自賠責保険の6,000億円問題とは?そもそも何のお金なのか知ろう

自賠責保険の6,000億円問題とは?そもそも何のお金なのか知ろう
マネーケア

6,000億円が消えたことでどんな問題が起きる?

6,000億円がこのまま返済されないとどんな問題が起きるのでしょうか?

積立金の運用益が減っていく

自動車事故防止の施策などを行う場合、自動車安全特別会計から支払いますが、返済金があれば返済金から使うことが可能です。しかし返済金がなければ、積立金から使う必要があります。

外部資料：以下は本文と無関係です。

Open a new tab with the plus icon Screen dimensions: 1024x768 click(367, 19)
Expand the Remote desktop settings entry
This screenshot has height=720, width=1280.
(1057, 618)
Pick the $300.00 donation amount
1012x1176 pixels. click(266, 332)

本来は、それが積立金の役割のため、何も問題はないのですが、低金利の状態が長期間続いたために、積立金がほとんど増えることがなく減っていくばかりだったのです。国土交通省の予測だと、2038年度には積立金がほぼなくなると考えられています。

足りないから国民から徴収

以上のことから、国土交通省は、自賠責保険に新たな「賦課金」を設けて、上限150円とする案を提案。これまでの賦課金は32円だったため、大幅な引き上げとなります。

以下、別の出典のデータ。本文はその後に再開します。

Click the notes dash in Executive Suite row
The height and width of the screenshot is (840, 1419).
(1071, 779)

最終的に、2023年4月の契約分からの開始が決定。これによって年間およそ100億円確保される見込みです。名目上は、この引き上げたお金で、減った運用益の補てんをしたり被害者支援を拡充させたりするというわけです。

しかし現状は、事業を継続できるというラインのため、繰入金6,000億円を返済してもらうという根本的な問題解決が必要と言えるでしょう。

まずは計画的な返済案を立てた方が良いのでは……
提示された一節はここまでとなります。